In some examples, the second chamber 120 of the biofilm prevention device 601 may be configured to receive a predetermined volume of water through a tube 650 fluidly coupling the inlet opening and/or inlet valve 640 and the second chamber 120. In some examples, an inlet valve 640 may control a volume of water supplied to the second chamber 120. In other examples, another valve (e.g., third valve 170) may be disposed between the inlet opening and/or inlet valve 640 and the second chamber 120 and may control a volume of water supplied to the second chamber 120. In other examples, the biofilm prevention device may include a hose 660 extending (e.g., downward) into a volume of water 670 stored in the tank and a pump 661 configured to supply (i.e., pump) a predetermined volume of water into the second chamber 120.

Referring to FIG. 8, after the chlorine dioxide solution is mixed or created in the second chamber 120, the second valve 140 may open allowing the chlorine dioxide solution to flow (e.g., under the assistance of gravity) into the tank 600 of the toilet. The chlorine dioxide solution may disinfect the tank 600 of the bowl, while the volume of water 670 and chlorine dioxide solution are disposed in the tank 600. During an operational cycle of the toilet, the chlorine dioxide solution may disinfect one or more of a rim channel, a rim outlet, a bowl, a sump, a trapway, and a drain pipe as the chlorine dioxide solution flows through the toilet. In some examples, chlorine dioxide solution may be supplied to the tank (e.g., under direction of the controller 900) and an operational cycle of the toilet may be initiated (e.g., under direction of the controller 900) when the toilet has not been used by a user (e.g., at night or during low use periods) for purposes of disinfecting the toilet and preventing biofilm growth.

Referring to FIG. 9, a biofilm prevention system 700 for disinfecting and preventing biofilm growth in a plurality of plumbing fixtures is illustrated. As illustrated in FIG. 9, in some examples, a single biofilm prevention device 710 may be configured to provide a chlorine dioxide solution to two or more plumbing fixtures. For example, referring to FIG. 9, the biofilm prevention device 710 may be configured to provide a chlorine dioxide solution to a plurality of urinals 720. The biofilm prevention device 710 may be disposed, for example, in a wall, cabinet, closet, or the like proximate to the plurality of urinals 720.

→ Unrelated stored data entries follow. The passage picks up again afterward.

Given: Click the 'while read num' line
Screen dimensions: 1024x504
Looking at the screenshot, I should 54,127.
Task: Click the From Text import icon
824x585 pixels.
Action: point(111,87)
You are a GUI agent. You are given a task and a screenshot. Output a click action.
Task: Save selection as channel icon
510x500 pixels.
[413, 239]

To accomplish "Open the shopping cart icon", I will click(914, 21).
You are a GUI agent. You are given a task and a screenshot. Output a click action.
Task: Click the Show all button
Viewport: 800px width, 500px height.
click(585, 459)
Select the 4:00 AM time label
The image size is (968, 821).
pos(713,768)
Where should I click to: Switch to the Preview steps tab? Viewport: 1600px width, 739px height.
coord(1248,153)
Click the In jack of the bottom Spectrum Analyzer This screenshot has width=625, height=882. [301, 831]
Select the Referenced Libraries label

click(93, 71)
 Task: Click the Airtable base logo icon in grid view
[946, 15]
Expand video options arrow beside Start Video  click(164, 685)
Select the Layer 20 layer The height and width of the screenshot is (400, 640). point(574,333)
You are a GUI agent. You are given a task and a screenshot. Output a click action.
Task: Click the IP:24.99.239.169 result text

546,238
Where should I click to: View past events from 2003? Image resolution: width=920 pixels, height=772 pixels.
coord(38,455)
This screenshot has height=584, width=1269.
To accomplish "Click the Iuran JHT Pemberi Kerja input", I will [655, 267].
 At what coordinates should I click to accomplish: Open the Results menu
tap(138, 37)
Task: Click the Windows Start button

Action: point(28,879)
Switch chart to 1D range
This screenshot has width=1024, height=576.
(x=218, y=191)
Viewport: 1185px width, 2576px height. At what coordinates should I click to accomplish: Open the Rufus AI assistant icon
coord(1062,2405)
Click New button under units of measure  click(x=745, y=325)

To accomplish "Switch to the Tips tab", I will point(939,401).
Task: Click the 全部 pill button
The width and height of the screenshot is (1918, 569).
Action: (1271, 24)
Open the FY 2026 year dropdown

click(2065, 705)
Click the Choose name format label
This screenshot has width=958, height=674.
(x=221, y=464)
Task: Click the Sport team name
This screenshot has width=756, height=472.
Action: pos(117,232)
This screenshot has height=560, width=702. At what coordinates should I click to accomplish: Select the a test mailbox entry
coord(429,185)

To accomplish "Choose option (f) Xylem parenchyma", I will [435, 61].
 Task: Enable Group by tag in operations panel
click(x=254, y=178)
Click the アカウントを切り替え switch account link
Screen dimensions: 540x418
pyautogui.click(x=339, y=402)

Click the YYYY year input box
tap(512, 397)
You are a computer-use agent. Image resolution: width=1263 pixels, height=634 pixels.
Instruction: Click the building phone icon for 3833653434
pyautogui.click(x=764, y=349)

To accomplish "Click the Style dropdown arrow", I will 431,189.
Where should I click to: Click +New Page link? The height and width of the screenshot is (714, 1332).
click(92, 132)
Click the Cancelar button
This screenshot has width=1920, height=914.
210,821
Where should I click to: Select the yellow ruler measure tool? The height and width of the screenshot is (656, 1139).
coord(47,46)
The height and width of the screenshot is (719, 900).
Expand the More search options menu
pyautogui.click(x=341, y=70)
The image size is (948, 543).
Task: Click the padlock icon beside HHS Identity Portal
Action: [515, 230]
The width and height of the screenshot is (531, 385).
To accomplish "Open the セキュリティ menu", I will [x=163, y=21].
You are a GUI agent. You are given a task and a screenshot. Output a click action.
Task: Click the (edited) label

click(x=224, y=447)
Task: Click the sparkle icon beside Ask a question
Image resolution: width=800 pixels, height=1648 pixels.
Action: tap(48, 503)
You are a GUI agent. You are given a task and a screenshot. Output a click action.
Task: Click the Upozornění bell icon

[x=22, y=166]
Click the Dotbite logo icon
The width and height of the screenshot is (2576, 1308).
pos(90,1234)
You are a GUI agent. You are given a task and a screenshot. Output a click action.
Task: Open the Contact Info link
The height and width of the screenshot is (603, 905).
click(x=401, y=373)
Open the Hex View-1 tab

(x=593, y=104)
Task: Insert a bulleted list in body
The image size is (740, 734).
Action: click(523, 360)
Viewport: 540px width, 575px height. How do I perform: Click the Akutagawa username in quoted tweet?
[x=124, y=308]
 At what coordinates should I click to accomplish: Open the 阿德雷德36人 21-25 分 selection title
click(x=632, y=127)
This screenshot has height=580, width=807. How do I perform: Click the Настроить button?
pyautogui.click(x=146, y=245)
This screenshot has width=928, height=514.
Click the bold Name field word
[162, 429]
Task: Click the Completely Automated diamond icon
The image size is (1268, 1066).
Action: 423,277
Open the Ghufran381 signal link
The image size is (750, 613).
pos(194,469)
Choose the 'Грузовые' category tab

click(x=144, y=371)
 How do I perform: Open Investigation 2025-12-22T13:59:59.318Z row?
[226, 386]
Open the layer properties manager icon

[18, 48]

The biofilm prevention system 700 may include a main supply line 730 and a plurality (i.e., two or more) of secondary supply lines 740. The main supply line 730 may be in fluid communication with the second chamber 120 of the biofilm prevention device 710 via the second valve 140. The main supply line 730 may receive the chlorine dioxide solution from the second chamber 120 through the second valve 140 when the second valve 140 is in an open position. Each of the secondary supply lines 740 may extend between and be in communication with the main supply line 730 and a urinal 720. The secondary supply lines 740 may convey the chlorine dioxide solution from the main supply line 730 to the urinals 720. In some examples, the main supply line 730 and secondary supply lines 740 may be configured to supply a flow of water to the plurality of urinals, for example, during or between operational cycles of the urinals 720.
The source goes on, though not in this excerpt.